START Exercise material
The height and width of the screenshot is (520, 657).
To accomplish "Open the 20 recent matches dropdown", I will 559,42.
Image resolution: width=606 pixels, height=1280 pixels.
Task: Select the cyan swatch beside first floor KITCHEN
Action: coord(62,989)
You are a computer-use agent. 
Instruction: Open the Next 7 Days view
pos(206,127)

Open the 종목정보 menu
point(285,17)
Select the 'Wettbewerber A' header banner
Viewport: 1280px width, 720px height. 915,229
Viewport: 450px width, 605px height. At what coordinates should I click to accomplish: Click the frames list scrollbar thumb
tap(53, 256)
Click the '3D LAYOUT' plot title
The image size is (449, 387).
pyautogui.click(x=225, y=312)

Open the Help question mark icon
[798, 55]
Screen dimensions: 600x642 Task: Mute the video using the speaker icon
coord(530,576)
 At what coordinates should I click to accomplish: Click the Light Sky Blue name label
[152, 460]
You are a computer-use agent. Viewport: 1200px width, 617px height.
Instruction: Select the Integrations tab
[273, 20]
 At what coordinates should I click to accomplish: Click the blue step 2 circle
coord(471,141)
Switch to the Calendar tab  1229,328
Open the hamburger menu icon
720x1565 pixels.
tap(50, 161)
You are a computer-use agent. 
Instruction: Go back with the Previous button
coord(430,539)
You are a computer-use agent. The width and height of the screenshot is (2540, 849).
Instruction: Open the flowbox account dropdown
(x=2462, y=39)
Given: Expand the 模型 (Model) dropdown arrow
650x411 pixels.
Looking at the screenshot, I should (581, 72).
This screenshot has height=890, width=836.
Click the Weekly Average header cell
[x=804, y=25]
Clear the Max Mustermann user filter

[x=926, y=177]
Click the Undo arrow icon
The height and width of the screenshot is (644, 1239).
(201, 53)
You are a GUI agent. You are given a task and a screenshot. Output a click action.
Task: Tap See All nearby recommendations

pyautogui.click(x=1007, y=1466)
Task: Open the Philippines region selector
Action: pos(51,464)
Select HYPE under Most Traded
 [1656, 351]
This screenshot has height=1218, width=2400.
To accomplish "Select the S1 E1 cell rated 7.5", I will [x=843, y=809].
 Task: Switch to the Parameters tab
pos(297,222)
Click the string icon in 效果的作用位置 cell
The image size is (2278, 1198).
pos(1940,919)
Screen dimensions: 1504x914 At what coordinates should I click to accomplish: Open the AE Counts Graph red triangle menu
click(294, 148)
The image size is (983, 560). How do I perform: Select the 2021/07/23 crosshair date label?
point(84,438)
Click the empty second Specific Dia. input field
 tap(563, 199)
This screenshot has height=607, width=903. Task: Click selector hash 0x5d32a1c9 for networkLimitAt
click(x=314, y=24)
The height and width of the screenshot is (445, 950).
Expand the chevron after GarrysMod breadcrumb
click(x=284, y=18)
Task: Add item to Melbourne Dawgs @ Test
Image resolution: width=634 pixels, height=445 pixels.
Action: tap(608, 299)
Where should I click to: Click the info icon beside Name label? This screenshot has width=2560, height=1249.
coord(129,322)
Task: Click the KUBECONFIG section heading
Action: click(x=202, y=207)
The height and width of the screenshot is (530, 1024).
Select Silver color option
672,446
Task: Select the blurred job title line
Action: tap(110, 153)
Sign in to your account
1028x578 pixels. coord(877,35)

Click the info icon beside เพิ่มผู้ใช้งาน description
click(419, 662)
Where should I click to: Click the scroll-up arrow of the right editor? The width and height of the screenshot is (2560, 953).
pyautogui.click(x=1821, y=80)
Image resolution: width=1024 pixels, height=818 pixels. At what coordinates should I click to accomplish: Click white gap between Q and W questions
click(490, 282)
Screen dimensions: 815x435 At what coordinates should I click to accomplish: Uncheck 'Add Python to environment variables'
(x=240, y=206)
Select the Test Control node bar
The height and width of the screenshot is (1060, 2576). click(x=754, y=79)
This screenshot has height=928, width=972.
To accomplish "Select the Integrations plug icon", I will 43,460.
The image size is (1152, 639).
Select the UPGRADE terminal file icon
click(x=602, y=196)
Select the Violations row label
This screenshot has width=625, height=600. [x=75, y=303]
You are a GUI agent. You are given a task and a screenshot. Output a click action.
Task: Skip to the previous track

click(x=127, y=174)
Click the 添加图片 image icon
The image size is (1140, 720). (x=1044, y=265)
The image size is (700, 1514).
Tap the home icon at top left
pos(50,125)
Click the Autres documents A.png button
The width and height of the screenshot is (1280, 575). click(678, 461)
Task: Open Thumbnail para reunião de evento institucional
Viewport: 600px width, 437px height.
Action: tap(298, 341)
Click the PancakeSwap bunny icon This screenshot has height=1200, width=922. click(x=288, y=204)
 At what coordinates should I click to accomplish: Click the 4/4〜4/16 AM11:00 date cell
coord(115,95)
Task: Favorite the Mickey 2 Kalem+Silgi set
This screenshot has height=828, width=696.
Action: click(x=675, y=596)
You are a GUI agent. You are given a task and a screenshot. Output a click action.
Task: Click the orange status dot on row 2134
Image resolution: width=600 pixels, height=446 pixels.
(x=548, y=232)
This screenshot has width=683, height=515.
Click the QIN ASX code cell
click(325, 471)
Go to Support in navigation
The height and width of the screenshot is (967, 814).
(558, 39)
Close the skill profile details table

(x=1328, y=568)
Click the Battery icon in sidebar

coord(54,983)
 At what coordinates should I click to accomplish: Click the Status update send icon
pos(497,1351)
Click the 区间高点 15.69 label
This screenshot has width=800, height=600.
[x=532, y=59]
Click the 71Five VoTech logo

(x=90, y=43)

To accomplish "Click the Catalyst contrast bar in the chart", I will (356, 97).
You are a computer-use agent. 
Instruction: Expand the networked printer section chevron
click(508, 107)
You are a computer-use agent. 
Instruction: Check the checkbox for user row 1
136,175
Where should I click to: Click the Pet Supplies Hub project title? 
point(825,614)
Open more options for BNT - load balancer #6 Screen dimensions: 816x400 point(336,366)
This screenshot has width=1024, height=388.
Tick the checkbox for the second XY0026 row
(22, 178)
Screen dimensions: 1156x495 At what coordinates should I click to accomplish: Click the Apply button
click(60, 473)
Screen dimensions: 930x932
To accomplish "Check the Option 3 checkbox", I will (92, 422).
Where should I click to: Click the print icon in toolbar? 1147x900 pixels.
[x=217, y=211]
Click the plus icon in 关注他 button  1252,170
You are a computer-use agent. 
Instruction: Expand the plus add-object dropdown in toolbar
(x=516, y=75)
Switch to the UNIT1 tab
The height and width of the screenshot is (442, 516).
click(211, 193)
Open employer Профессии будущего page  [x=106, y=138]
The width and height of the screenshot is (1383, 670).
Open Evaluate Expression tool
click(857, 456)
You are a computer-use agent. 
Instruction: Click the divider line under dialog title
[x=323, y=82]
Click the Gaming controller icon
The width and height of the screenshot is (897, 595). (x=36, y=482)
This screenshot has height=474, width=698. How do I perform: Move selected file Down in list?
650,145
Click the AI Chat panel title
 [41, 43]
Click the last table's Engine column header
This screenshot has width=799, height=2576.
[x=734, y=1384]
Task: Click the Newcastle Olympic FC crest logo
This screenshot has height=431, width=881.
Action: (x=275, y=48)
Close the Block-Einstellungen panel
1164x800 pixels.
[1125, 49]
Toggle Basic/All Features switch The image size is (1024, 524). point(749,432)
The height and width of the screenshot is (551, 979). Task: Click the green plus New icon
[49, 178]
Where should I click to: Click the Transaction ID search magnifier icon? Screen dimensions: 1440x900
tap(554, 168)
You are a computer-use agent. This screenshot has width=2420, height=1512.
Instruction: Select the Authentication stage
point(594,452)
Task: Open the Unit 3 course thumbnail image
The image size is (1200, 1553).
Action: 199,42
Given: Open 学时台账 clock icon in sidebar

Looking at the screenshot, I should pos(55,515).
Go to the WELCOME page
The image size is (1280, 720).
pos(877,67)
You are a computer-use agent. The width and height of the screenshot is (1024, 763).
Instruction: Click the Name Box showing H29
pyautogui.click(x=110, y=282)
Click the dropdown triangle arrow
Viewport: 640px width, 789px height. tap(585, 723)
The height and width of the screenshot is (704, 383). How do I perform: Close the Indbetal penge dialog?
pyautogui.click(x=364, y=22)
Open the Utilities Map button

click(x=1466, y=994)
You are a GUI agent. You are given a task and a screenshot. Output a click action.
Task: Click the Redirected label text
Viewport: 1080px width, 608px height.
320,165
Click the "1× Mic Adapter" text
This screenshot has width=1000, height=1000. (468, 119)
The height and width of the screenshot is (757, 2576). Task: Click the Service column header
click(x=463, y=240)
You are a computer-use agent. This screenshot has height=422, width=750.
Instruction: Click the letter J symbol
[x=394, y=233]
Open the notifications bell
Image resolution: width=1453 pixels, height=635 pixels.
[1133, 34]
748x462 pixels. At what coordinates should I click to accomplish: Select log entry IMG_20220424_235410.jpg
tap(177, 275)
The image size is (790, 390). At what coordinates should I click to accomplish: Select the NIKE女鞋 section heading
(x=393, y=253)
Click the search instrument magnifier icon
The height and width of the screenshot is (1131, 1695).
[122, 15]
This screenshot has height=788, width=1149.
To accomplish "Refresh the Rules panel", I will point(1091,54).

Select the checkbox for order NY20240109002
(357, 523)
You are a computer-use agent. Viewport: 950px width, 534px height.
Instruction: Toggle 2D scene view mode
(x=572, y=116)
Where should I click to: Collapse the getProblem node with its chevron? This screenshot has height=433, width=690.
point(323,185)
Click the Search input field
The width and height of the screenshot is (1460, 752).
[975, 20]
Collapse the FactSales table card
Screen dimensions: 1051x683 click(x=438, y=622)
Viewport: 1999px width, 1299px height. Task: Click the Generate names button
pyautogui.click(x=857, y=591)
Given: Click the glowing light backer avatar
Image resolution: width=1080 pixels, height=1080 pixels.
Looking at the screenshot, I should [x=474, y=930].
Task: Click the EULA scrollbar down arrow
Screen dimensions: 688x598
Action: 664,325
END Exercise material
Task goal:
Within the material above, the line with "At what coordinates should I click to accomplish: Click the blue" opens the range and the line with "Task: Add item to Melbourne Dawgs @ Test" closes it; reproduce that range word for word.

Completed exercise:
 At what coordinates should I click to accomplish: Click the blue step 2 circle
coord(471,141)
Switch to the Calendar tab  1229,328
Open the hamburger menu icon
720x1565 pixels.
tap(50, 161)
You are a computer-use agent. 
Instruction: Go back with the Previous button
coord(430,539)
You are a computer-use agent. The width and height of the screenshot is (2540, 849).
Instruction: Open the flowbox account dropdown
(x=2462, y=39)
Given: Expand the 模型 (Model) dropdown arrow
650x411 pixels.
Looking at the screenshot, I should (581, 72).
This screenshot has height=890, width=836.
Click the Weekly Average header cell
[x=804, y=25]
Clear the Max Mustermann user filter

[x=926, y=177]
Click the Undo arrow icon
The height and width of the screenshot is (644, 1239).
(201, 53)
You are a GUI agent. You are given a task and a screenshot. Output a click action.
Task: Tap See All nearby recommendations

pyautogui.click(x=1007, y=1466)
Task: Open the Philippines region selector
Action: pos(51,464)
Select HYPE under Most Traded
 [1656, 351]
This screenshot has height=1218, width=2400.
To accomplish "Select the S1 E1 cell rated 7.5", I will [x=843, y=809].
 Task: Switch to the Parameters tab
pos(297,222)
Click the string icon in 效果的作用位置 cell
The image size is (2278, 1198).
pos(1940,919)
Screen dimensions: 1504x914 At what coordinates should I click to accomplish: Open the AE Counts Graph red triangle menu
click(294, 148)
The image size is (983, 560). How do I perform: Select the 2021/07/23 crosshair date label?
point(84,438)
Click the empty second Specific Dia. input field
 tap(563, 199)
This screenshot has height=607, width=903. Task: Click selector hash 0x5d32a1c9 for networkLimitAt
click(x=314, y=24)
The height and width of the screenshot is (445, 950).
Expand the chevron after GarrysMod breadcrumb
click(x=284, y=18)
Task: Add item to Melbourne Dawgs @ Test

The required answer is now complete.